Bernard Bloodworth

Personal information
- Full name: Bernard Sydney Bloodworth
- Born: 13 December 1893 Cheltenham, Gloucestershire, England
- Died: 19 February 1967 (aged 73) Bristol, England
- Batting: Left-handed
- Role: Wicketkeeper-batsman

Domestic team information
- 1919–1932: Gloucestershire

Career statistics
| Competition | First-class |
| Matches | 142 |
| Runs scored | 3,714 |
| Batting average | 16.28 |
| 100s/50s | 1/16 |
| Top score | 115 |
| Balls bowled | 91 |
| Wickets | 0 |
| Bowling average | – |
| 5 wickets in innings | 0 |
| 10 wickets in match | 0 |
| Best bowling | – |
| Catches/stumpings | 74/27 |
- Source: Cricinfo, 1 July 2023

= Bernard Bloodworth =

English cricketer

Bernard Sydney Bloodworth (13 December 1893 – 19 February 1967) was an English cricketer. He played for Gloucestershire between 1919 and 1932.

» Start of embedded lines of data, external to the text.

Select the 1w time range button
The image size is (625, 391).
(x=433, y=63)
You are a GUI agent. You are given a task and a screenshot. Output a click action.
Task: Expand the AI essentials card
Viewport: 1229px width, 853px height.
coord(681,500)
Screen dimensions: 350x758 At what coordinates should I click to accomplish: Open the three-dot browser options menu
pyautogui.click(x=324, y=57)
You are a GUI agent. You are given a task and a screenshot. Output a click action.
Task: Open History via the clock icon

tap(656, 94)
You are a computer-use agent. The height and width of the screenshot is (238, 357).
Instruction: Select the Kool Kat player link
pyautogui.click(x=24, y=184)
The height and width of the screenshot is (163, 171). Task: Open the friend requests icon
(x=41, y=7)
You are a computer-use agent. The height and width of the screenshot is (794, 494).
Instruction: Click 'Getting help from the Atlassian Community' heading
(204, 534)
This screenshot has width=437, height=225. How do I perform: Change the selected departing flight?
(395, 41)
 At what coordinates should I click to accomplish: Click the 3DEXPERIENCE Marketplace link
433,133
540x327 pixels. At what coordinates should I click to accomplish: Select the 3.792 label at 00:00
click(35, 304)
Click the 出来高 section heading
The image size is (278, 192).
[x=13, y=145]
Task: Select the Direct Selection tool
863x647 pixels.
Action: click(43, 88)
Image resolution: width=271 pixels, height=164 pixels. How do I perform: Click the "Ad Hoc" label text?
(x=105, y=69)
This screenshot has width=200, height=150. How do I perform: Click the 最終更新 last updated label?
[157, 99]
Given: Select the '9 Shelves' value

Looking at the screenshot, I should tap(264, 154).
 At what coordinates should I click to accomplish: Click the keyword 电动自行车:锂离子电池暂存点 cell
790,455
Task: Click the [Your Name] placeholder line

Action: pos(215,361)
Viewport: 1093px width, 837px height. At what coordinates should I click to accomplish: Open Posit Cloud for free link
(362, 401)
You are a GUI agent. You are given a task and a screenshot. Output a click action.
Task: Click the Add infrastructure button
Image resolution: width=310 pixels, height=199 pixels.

A middle- and lower-order batsman who often kept wicket, Bloodworth was a natural hitter whose attacking approach often led to his dismissal. He made 115, his only century, against Essex in May 1925.

After retiring from playing, Bloodworth served as a scorer for Gloucestershire. He became Gloucestershire's head groundsman from 1950 until his retirement in 1965. He died in 1967 at the age of 73.